In the present application, the descriptions of various embodiments have different focuses. For parts that are not described or denoted in a certain embodiment, please refer to the relevant descriptions of other embodiments.

The various technical features of the technical solution of the present application can be combined arbitrarily. In order to make the description concise, all possible combinations of the various technical features in the above embodiments are not described. However, as long as there is no contradiction in the combination of these technical features, they should be considered to fall within the scope of the present application.

Through the above description of the implementation, those skilled in the art can clearly understand that the above embodiment methods can be implemented by software plus the necessary general hardware platform, or by hardware, but in many cases the former is a better implementation. Based on this understanding, the technical solution of the present application essentially or the part that contributes to the existing technology can be embodied in the form of a software product, and the computer software product is stored in one of the above storage media (such as ROM/RAM, disk, optical disk), including several instructions to cause a terminal device (which can be a mobile phone, a computer, a server, a controlled terminal, or a network device, etc.) to execute the method of each embodiment of the present application.
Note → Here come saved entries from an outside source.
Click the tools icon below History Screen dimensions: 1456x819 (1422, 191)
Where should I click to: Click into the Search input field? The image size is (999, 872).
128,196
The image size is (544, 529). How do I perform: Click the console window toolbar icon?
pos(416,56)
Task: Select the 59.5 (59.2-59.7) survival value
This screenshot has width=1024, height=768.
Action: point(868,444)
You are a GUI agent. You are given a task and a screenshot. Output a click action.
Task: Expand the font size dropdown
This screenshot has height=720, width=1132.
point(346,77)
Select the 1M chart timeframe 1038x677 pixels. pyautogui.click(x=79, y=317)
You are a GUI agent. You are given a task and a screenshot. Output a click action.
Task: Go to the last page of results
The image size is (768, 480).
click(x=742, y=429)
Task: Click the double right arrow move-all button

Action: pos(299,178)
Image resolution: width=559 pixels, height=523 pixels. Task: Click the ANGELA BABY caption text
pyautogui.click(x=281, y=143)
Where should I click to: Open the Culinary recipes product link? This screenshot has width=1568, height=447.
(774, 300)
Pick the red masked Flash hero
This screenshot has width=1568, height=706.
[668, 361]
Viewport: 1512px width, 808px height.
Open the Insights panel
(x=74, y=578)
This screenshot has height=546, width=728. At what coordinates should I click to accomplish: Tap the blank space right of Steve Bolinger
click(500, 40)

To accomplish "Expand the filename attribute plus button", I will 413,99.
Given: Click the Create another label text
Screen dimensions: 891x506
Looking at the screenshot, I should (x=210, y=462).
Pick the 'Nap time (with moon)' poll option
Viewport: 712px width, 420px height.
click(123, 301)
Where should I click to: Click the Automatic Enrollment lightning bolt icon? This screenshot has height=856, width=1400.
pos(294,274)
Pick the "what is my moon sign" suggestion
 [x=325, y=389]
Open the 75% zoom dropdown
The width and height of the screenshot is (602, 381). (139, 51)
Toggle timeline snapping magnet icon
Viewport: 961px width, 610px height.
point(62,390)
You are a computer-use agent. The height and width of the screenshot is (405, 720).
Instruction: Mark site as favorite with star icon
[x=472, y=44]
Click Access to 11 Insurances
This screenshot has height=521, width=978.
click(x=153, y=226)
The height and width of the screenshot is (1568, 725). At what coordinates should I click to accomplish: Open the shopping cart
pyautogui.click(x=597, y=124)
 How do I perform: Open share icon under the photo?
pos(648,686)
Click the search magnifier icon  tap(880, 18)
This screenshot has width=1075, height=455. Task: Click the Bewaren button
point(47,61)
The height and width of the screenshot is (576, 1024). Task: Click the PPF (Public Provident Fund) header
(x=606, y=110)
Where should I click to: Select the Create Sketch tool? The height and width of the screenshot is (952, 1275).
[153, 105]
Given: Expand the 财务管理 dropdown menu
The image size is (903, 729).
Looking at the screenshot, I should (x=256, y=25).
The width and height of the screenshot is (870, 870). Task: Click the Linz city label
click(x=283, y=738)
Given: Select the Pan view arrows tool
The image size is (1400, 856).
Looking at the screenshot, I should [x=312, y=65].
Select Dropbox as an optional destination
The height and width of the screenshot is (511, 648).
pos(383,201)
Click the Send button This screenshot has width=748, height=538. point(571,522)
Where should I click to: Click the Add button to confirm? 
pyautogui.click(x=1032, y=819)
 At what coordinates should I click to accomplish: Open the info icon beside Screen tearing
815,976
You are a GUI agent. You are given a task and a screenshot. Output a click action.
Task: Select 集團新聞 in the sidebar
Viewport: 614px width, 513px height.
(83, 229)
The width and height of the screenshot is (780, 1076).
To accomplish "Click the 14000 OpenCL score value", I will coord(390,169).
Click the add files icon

The above embodiments can be implemented in whole or in part by software, hardware, firmware or any combination thereof. When implemented by software, it can be implemented in whole or in part in the form of a computer program product. The computer program product includes one or more computer instructions. When the computer program instructions are loaded and executed on the computer, the process or function according to the embodiment of the present application is generated in whole or in part. The computer can be a general-purpose computer, a special-purpose computer, a computer network, or other programmable device. The computer instructions can be stored in a computer-readable storage medium, or transmitted from one computer-readable storage medium to another computer-readable storage medium. For example, the computer instructions can be transmitted from one website, computer, server or data center to another website, computer, server or data center by wired (such as coaxial cable, optical fiber, digital subscriber line (DSL)) or wireless (such as infrared, wireless, microwave, etc.) means. The computer-readable storage medium can be any available medium that can be accessed by the computer or a data storage device such as a server or data center that includes one or more available media integrated. The available medium can be a magnetic medium (such as a floppy disk, a storage disk, a tape), an optical medium (such as a DVD), or a semiconductor medium (such as a Solid State Disk (SSD)), etc.

The above are only some embodiments of the present application, and are not intended to limit the scope of the present application. Any equivalent structure or equivalent process transformation made using the contents of the specification and drawings of the present application, or directly or indirectly applied in other related technical fields, shall be similarly included in the scope of the present application.